Collected data entries
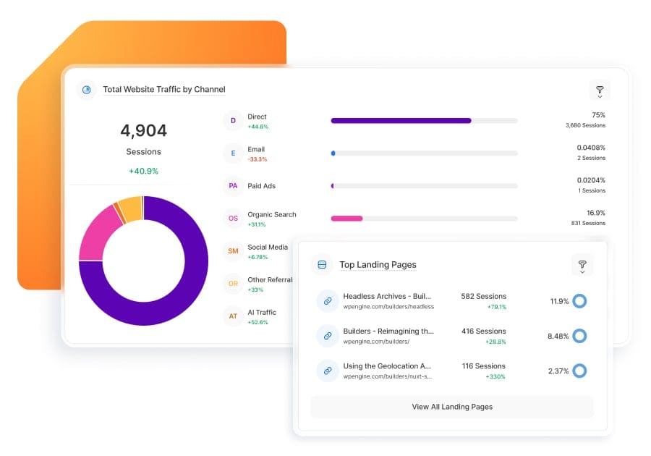Click the Email channel badge icon

[232, 153]
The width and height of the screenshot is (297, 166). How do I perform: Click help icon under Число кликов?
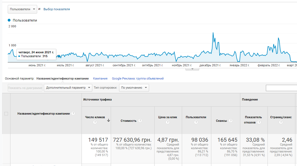click(95, 122)
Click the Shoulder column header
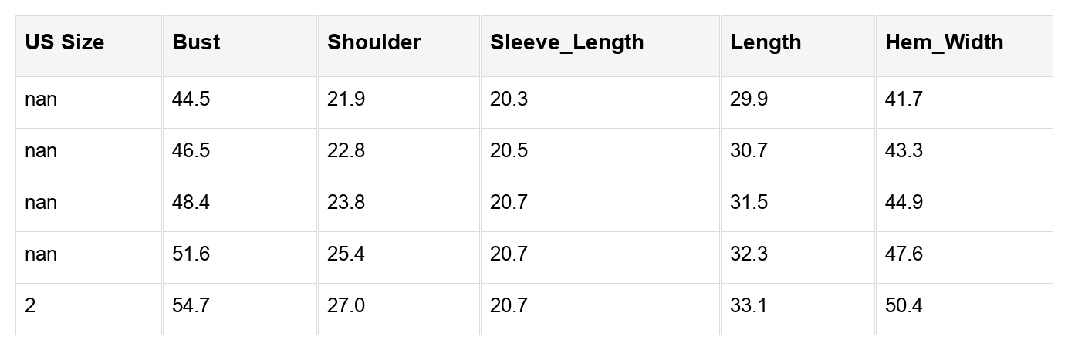 [374, 42]
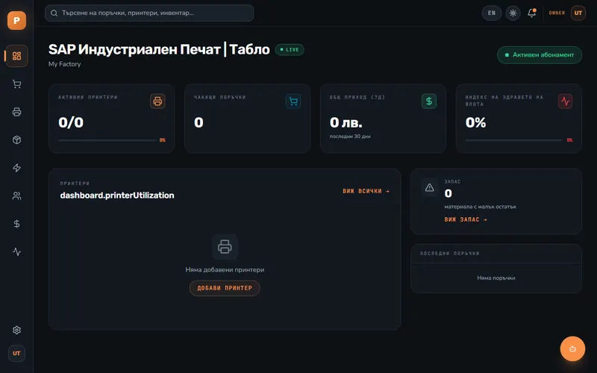This screenshot has width=597, height=373.
Task: Follow the ВИЖ ЗАПАС link
Action: pos(466,219)
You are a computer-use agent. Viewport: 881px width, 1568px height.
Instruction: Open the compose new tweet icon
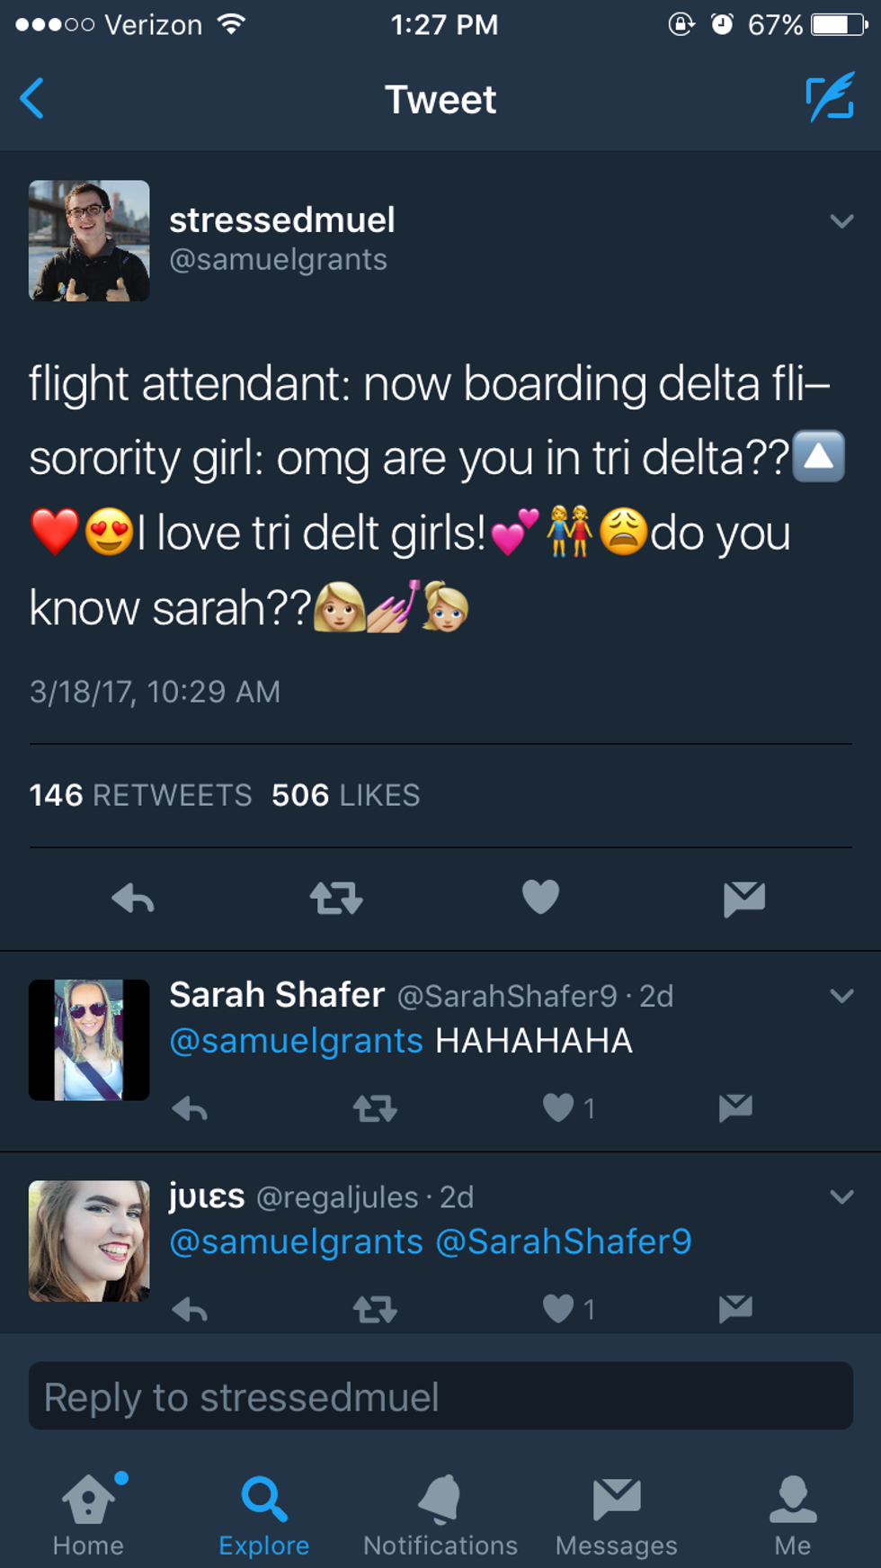click(829, 98)
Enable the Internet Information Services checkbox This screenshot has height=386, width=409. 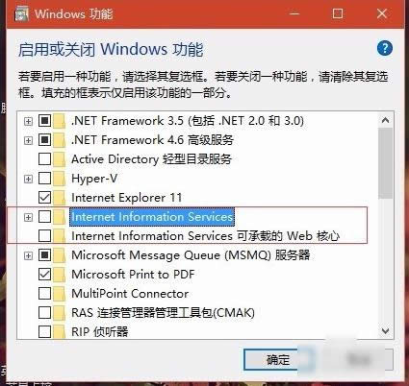[x=44, y=217]
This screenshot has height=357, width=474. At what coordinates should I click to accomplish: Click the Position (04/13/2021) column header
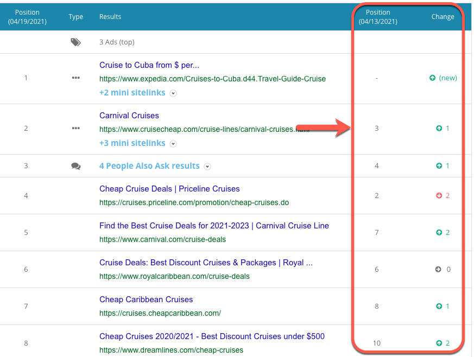pyautogui.click(x=378, y=17)

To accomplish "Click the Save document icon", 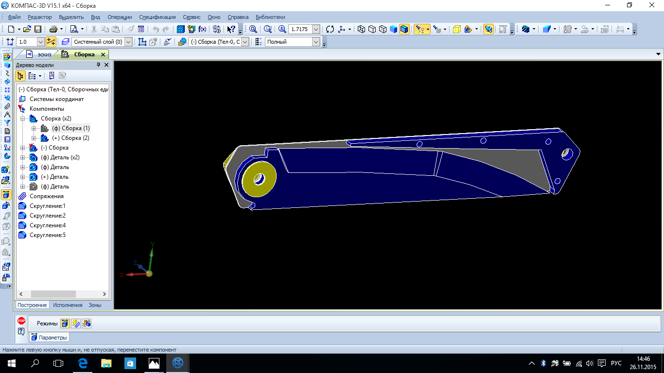I will click(38, 29).
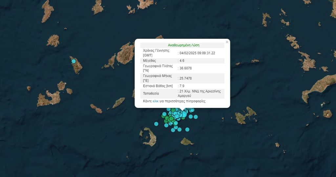This screenshot has width=336, height=177.
Task: Click the largest cyan marker under the popup tip
Action: tap(184, 114)
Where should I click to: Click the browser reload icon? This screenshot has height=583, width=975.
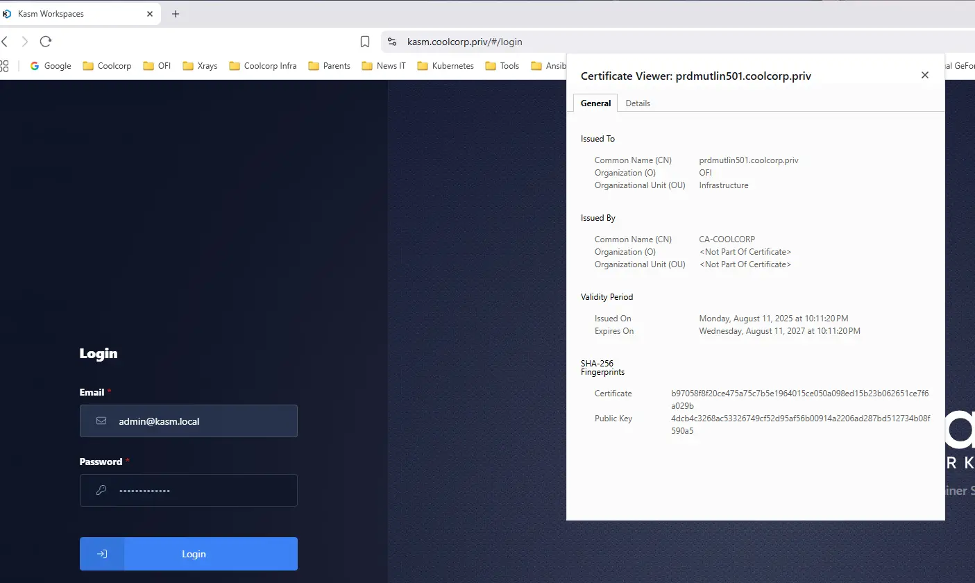pos(46,42)
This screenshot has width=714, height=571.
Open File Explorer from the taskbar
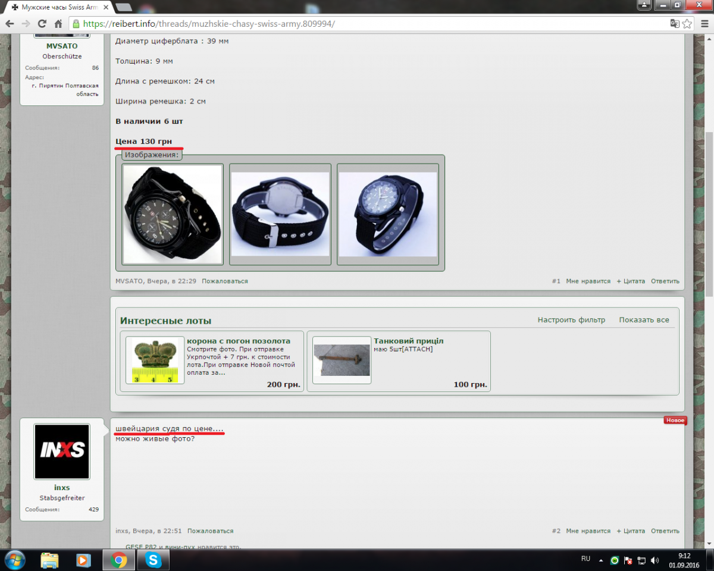click(x=49, y=560)
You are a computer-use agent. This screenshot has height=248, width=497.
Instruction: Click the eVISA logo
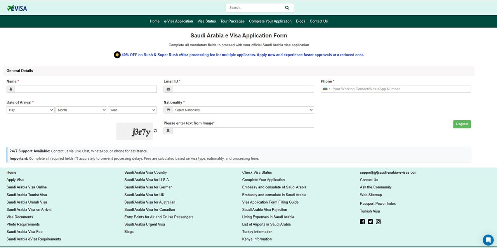(x=17, y=8)
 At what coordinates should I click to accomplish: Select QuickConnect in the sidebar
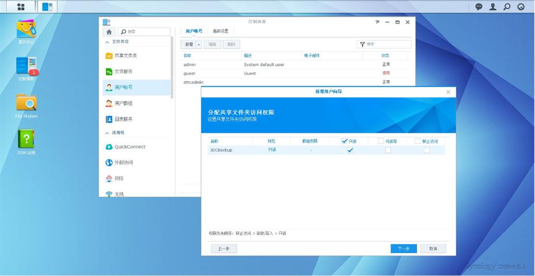point(130,147)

● **ABOUT THIS TASK**
Please reproduce exactly, and nothing more, the lines from the one containing "You are a computer-use agent. This" through the last line of the entries, both included; pictures stay out.

● **OUTPUT FOR THIS EXERCISE**
You are a computer-use agent. This screenshot has height=248, width=497.
Instruction: Click the eVISA logo
(x=17, y=8)
 At what coordinates should I click to accomplish: Select QuickConnect in the sidebar
point(130,147)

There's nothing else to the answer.